Carmignano

Parte “Calici di stelle” ed è subito boom: oltre duemila persone in Rocca

Dal blog di walterfortini

Soddisfatti alla Pro Loco. La festa prosegue il 6,9 e 10 agosto. Due persone si sono sentite male per il caldo e la fatica

Sdraiati sotto il Campano

CARMIGNANO. Prima serata di Calici di stelle e Carmignano, sabato, già è stata invasa dalle auto e da enonauti più o meno curiosi. In più di duemila e cento hanno varcato i cancelli dell’Antica Rocca, praticamente quanti l’anno scorso per la notte del 10 che per tradizione è il clou dell’evento. Inevitabile qualche coda in piazza per salire sul bus navetta per chi voleva evitare di salire a piedi, con attese fino a venti minuti. Non è stato sempre semplice neppure trovare un posto dove parcheggiare. Ma una volta arrivati nell’antico castello la fatica è stata sicuramente ripagata: stand presi di assalto, coperte stese sui prati in mezzo agli olivi, giovani, famiglie ed amici a quattro zampe, non sono mancati neppure gli stranieri. Alla Pro Loco, che organizza da diciotto anni l’evento, sono soddisfatti e il 6 agosto e poi ancora il 9 e 10 si bissa. Due euro l’ingresso, gratis i bambini fino a dodici anni. “Se il buongiorno si vede dal mattino non possiamo che essere felici” sottolinea il presidente dell’associazione Carlo Attucci, alla guida di quaranta volontari fino alla notte di San Lorenzo. L’anno scorso in quattro sere quasi seimila furono gli ingressi. Un record, fino ad oggi.

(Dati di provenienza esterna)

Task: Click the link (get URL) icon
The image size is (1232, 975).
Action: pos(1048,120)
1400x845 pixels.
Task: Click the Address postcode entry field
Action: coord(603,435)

C’è chi viene (ed è venuto anche sabato) magari a caccia di un refolo di fresco, anche se il caldo non è mancato neppure sulla vetta più alta del colle di Carmignano sabato sera. Due persone hanno accusato un malore ed è stato necessario l’intervento dei sanitari in servizio alla festa. C’è chi è stato sospinto in Rocca dalla musica: travolgenti ed adrenalici gli Hillside Power Trio, che poi di un quintetto e non di un trio si tratta, capaci continuamente di improvvisare e far rivivere il meglio del blues e rock, due chitarre, una tastiera, un basso e la batteria, su quel palco sospeso ‘a picco’ tra il pubblico e le luci di Prato e della piana. Si daranno il cambio il 6 agosto con gli EuroTunz!, l’unica band che suona dal vivo quella musica che nemmeno chi l’ha scritta vorrebbe suonare, la mitica eurodance degli anni Novanta. Poi sarà la volta il 9 agosto del groove dei toscanissimi “Blues & Jetta” e il 10 agosto della swing band “Quei bravi ragazzi”. A giro per la Rocca, le ultime due sere, ci sarà anche una gruppo itinerante, i “Mr. Dixie Marching Band”.

Nel giardino più alto, dove un ciuffo di alberi chiomati avvolge la torre campanaria con l’orologio, scorrono su uno schermo per cinque ore le immagini di un Montalbano visto dal’alto. Un altro video, dedicato all’arte del vino, ha aperto in basso la serata. La bellezza del Montalbano si racconta in una mostra fotografica all’interno di un’antica cella. Nel salotto delle stelle, sotto il grande muro dove solo la bizzarria della natura poteva far crescere un albero sospeso da terra, i bambini passano il tempo con le animatrici in giochi di altri tempi. Dalla culla, regno in passato delle sentinelle di guardia al castello, si scruta il cielo con gli esperti astrofili del gruppo Margherita Hack di Firenze. Non è facile vedere una stella cadente con il bagliore di una luna quasi piena. Giove fa capolino all’inizio della serata e poi tramonta. Ma è uno spettacolo ugualmente magico e in tanti, coperta in terra, un calice in mano e naso all’insù, si trattengono nei prati di olivi fino alle una di notte, tra un selfie e una chiacchiera in compagnia, con una panorama da sogno che con un solo sguardo consente di abbracciare tutta la piana tra Firenze, Prato e Pistoia. Ampia la scelta per bere e mangiare: con vini (quasi l’intera produzione carmignanese, assieme agli ospiti di Cisterna d’Asti) da uno a sette euro a bicchiere, pappa col pomodoro, peposo, panzanella burrata fresca e tanti altri piatti sfiziosi da quattro a dieci euro preparati dai ristoratori del Montalbano (ma c’erano anche pizza e schiacciatine ad un euro a trancio), cocomero e cocomero ‘briaco’ e poi i dolci. Tutto da consumare in piedi o sdraiati sul prato, che è il bello della festa.